The ‘New Red Menace’

Former Indiana Governor Mitch Daniels came up with the best description of the fiscal crisis the country faces during his speech at CPAC. He called it the “new red menace.” The red he’s talking about, of course, isn’t the communist menace we fought for over 40 years in the Cold War, but instead the ocean of red ink our national debt continues to accumlate as the federal government remains on a spending spree with no end in sight.

Most know that we’re past the “we can’t do this forever” stage of spending and into the “we can’t do this anymore” stage of fiscal difficulty.  There is no more road down which the can can be kicked.  Yet the budget submitted by the president to Congress today seems to be one which ignores the new reality.

It is a a 3.8 trillion dollar budget monster marked by 1.6 trillion in borrowing.  In a conference call today for bloggers and reporters, Rep. Paul Ryan caracterized it as a budget that “borrows too much, spends too much and taxes too much.”

The spending in the budget amounts to 25.3% of the GDP, which Ryan claims is the highest since WWII.  Additionally, it adds $1.6 trillion in taxes which will effect “families, small businesses and job creators” per Ryan.  Finally, it borrows $1.6 trillion for the FY 2012 budget – the third straight trillion dollar plus deficit in a row.  And the spending levels it creates will add $13 trillion to the debt in a decade, or as Ryan said, “it will double the debt in 5 years and triple it in 10”.

Pushing aside the rhetoric that calls spending “investments” and reductions in planned spending “cuts”, the numbers Ryan lays out are the reality of passing such a budget.

Ryan saw nothing to like about the President’s budget noting that the President had apparently rejected “all the money saving ideas from the fiscal commission” that he had organized and upon which Ryan had served.  In fact, Ryan said, “it would be better for our nation if we did nothing instead of passing this budget”. 

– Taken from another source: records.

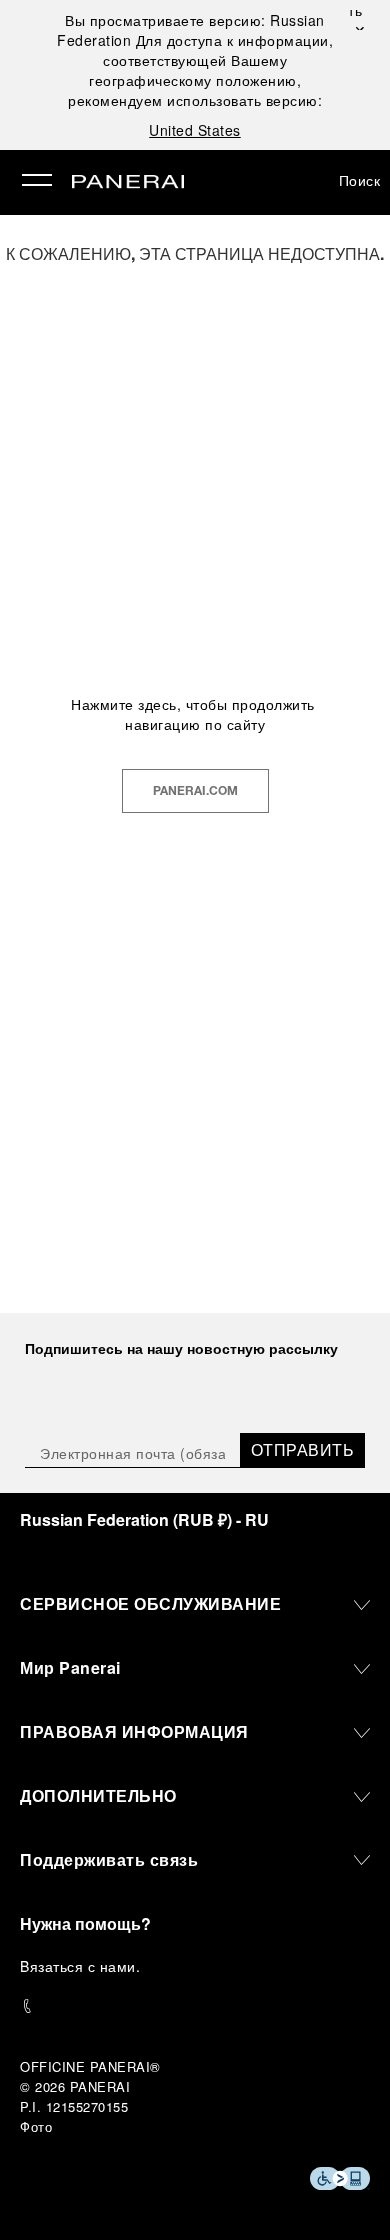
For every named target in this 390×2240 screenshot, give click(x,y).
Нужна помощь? (85, 1923)
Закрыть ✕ (358, 20)
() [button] (144, 1519)
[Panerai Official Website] (128, 183)
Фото (36, 2126)
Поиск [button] (360, 180)
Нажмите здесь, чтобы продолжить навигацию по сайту (195, 714)
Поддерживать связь (109, 1859)
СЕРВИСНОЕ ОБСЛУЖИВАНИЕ (150, 1603)
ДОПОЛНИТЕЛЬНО (98, 1795)
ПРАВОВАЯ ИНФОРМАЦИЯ (134, 1731)
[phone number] (195, 2006)
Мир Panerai (70, 1667)
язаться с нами (83, 1966)
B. (80, 1966)
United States (195, 130)
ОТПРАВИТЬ (303, 1449)
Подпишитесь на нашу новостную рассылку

That said, the House GOP still hasn’t put forward its version of the budget yet, but given Rep. Ryan’s comments, one must sincerely hope that it isn’t something that is only slightly better than the Obama budget.  If it is and it relies heavily on deficit spending and more borrowing, that new majority isn’t going to much more popular than was the old one.

People appear to want action on spending and they want it now – not ten years down the road.  Of course the other side of that coin is people are generally for less spending and smaller government in a general way unless the cuts in spending or government services effect them.   This is the tight-rope Republicans have to walk.  But for the first time in decades there seems to be an understanding and an acceptance by the public at large that everyone is going to have to sacrifice.  So while the public may scream and holler a bit they’re more likely now than ever before to go along with the cuts – even grudgingly – than they have been in the past.

But we won’t know how the public will react unless real cuts are made.  That, of course, is up to the politicians and a thing called political will – the will to make tough and unpopular decisons even if they may make you vulnerable the next election cycle. 

It is something, unfortunately, that has been in very short supply in Washington DC  for years.  Let’s hope the new GOP majority in the House has the will to stem the tide of the new red menace.